Prompt: Lay out the part of the items that opens with the line containing "Where should I" and closes with the line containing "Action: (x=284, y=60)" as a JSON list of strings, one string per line, skipping blank lines. Leave the pictures out of the answer.

Material for the task:

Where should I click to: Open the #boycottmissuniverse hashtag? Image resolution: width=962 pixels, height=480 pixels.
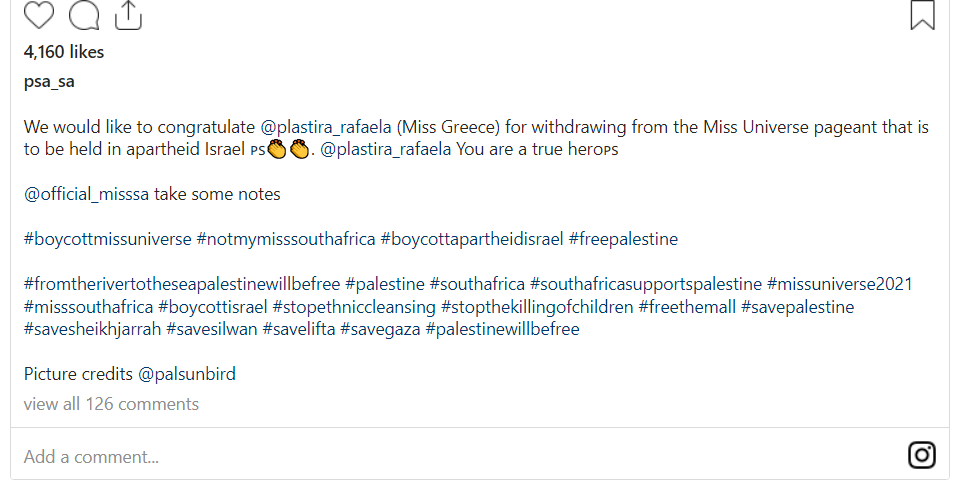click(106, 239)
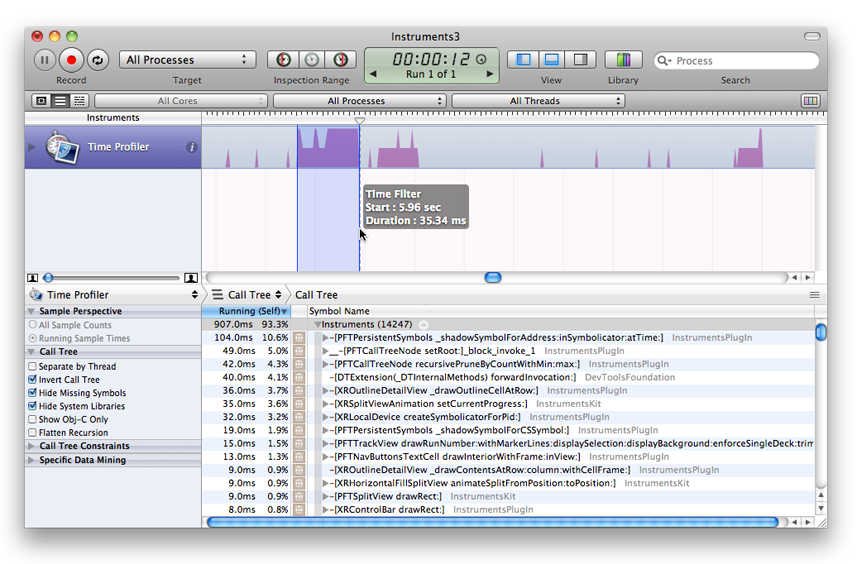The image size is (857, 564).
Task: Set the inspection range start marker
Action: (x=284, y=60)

==

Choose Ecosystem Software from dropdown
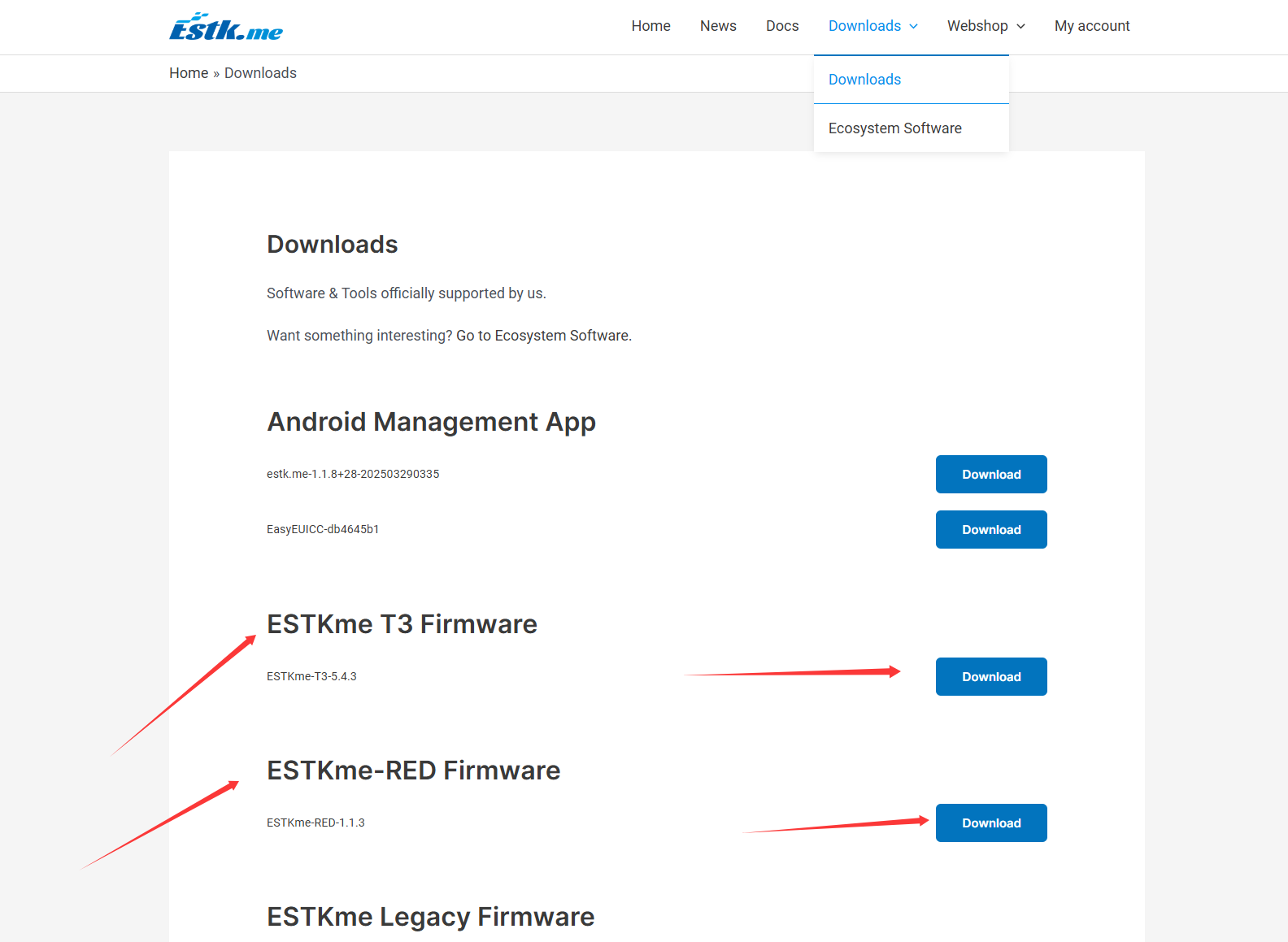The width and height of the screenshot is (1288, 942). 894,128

* * *

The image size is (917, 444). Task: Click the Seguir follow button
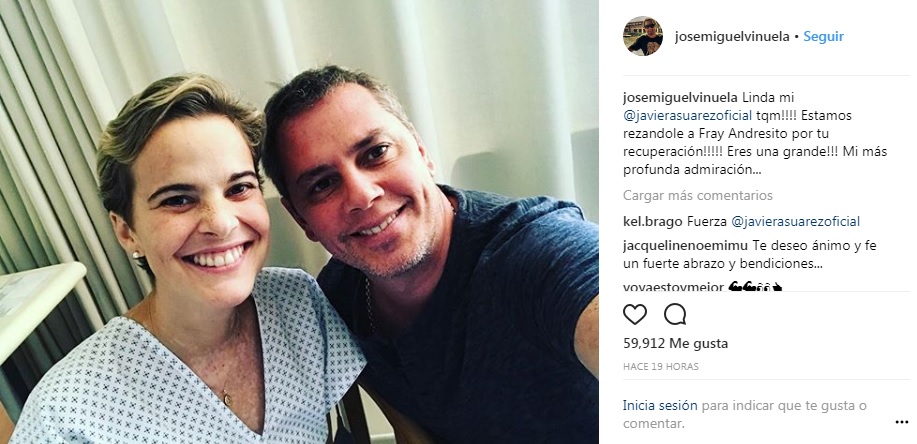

Correct response:
[
  "Where should I click to: Open the #boycottmissuniverse hashtag? Image resolution: width=962 pixels, height=480 pixels.",
  "click(106, 239)",
  "The image size is (857, 564).",
  "Task: Set the inspection range start marker",
  "Action: (x=284, y=60)"
]